Mistral, an open-source AI model provider that is rapidly approaching a $6 billion valuation just 14 months post-launch, is stepping into the fine-tuning arena. Their new AI developer platform, La Plateforme, introduces enhanced customization tools designed to streamline fine-tuning processes, reduce training costs, and lower entry barriers.
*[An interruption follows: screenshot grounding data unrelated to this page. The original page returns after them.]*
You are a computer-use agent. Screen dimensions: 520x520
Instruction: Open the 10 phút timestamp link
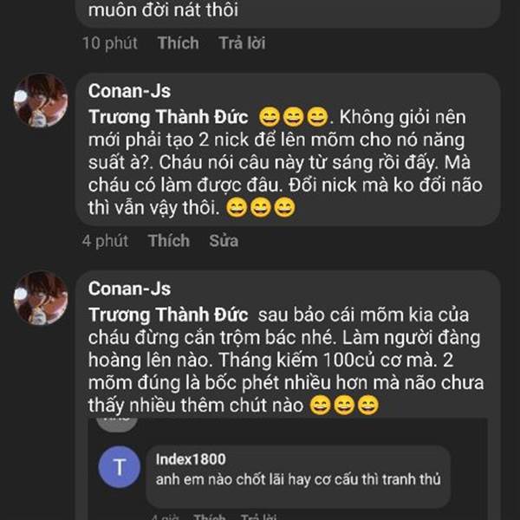[x=110, y=42]
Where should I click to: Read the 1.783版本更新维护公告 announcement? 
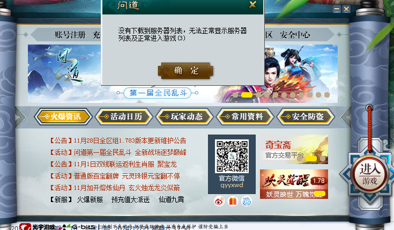(118, 140)
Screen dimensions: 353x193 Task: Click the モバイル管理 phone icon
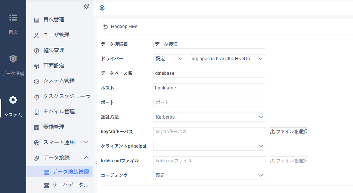click(x=37, y=112)
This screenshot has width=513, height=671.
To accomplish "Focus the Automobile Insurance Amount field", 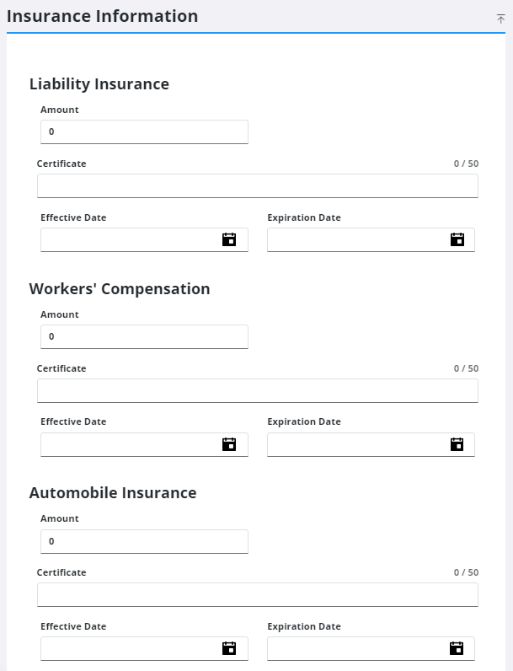I will click(145, 542).
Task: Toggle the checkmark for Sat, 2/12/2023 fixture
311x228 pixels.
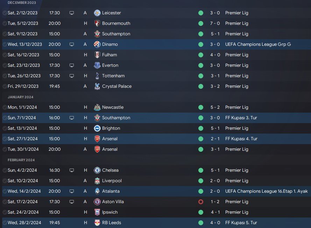Action: point(5,13)
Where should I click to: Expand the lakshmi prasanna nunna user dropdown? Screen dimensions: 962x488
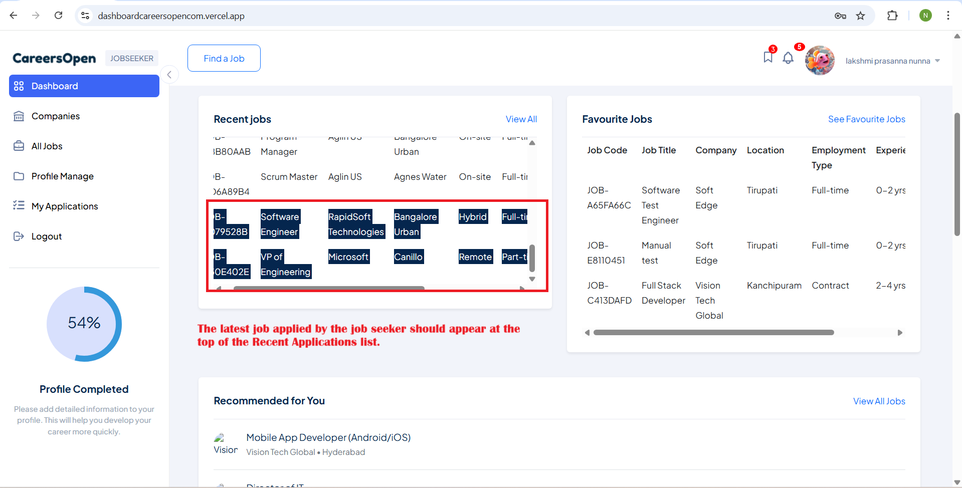937,61
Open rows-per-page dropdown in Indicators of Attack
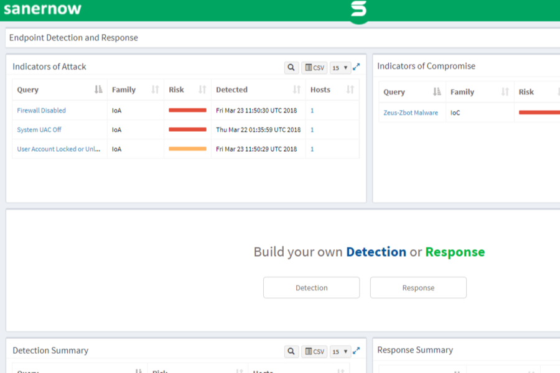Screen dimensions: 560x373 (340, 68)
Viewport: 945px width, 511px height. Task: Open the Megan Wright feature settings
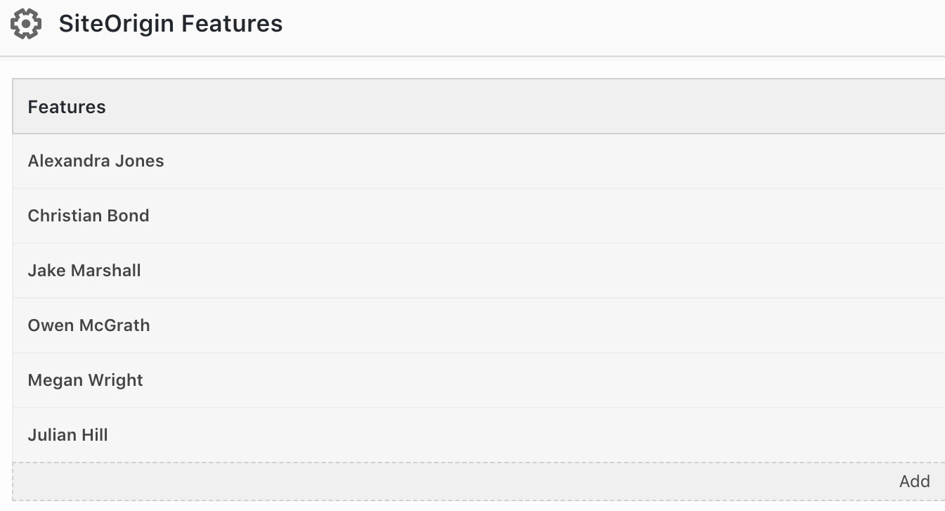tap(85, 380)
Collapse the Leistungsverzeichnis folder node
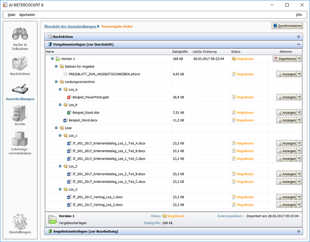The width and height of the screenshot is (310, 242). (x=56, y=82)
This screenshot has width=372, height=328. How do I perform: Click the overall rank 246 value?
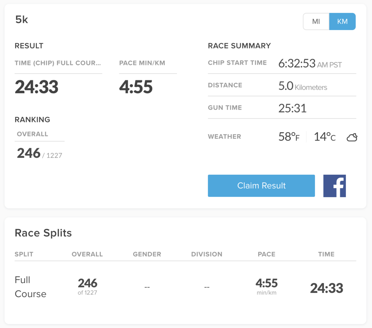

With a name reflecting a strong wind in southern France, Mistral is making waves in the AI landscape, continually innovating and attracting significant funding. The company highlights in a recent blog post that fine-tuning smaller models for specific domains can enhance performance while minimizing deployment costs and expediting application speed.
Tailoring Mistral Models for Increased Customization
Mistral has established itself by releasing robust LLMs under open-source licenses, allowing for free adaptation. It also offers paid services, including an API and the La Plateforme developer platform. This enables users to build applications using Mistral models without the need for extensive server setups; they can make API calls to leverage Mistral's capabilities.
Now, customers can customize Mistral models on La Plateforme, utilize open-source code from Mistral on GitHub, or access custom training services.
For developers wanting to work independently on their infrastructure, Mistral has launched the lightweight codebase, mistral-finetune, which employs the LoRA paradigm to minimize the number of trainable parameters.
Mistral notes, “With mistral-finetune, you can fine-tune all our open-source models on your infrastructure without sacrificing performance or memory efficiency.”
For those interested in serverless fine-tuning, Mistral offers new services that leverage refined research and development techniques. LoRA adapters help preserve the foundational knowledge of models while enabling efficient deployments.
Mistral describes this as a significant advancement in making sophisticated scientific methods accessible to AI application developers, allowing for rapid and cost-effective model customization.
Fine-tuning services are compatible with Mistral’s 7.3 billion parameter model, Mistral 7B, and Mistral Small. Current users can utilize Mistral’s API for immediate customization, with plans to introduce more models for fine-tuning in the upcoming weeks.
Additionally, Mistral's custom training services optimize AI models for specific applications using proprietary data, often employing cutting-edge techniques such as continuous pretraining to incorporate specialized knowledge.
This approach facilitates the development of highly specialized and efficient models tailored to particular domains.
To celebrate these new offerings, Mistral has launched an AI fine-tuning hackathon running until June 30, encouraging developers to experiment with the startup's innovative fine-tuning API.
Mistral's Unprecedented Growth and Innovation
Since its inception in April 2023 by former Google DeepMind and Meta employees Arthur Mensch, Guillaume Lample, and Timothée Lacroix, Mistral has experienced rapid growth. The company secured a record-setting $118 million seed round—the largest in Europe's history—and quickly formed partnerships with major players like IBM. In February, Mistral Large was made available through a collaboration with Microsoft on Azure cloud.
Recently, SAP and Cisco revealed their support for Mistral, and last month, the company launched Codestral, its first code-centric LLM, claiming it surpasses all competitors. Mistral is also nearing a substantial $600 million funding round, which would elevate its valuation to $6 billion.
Positioned as a direct competitor to OpenAI and Meta's Llama 3, Mistral Large is noted as the second most capable commercial language model globally, following OpenAI’s GPT-4. Mistral 7B, introduced in September 2023, claims to outperform Llama on several benchmarks and closely matches CodeLlama 7B performance in coding tasks.
What innovations will Mistral unveil next? We’ll find out soon.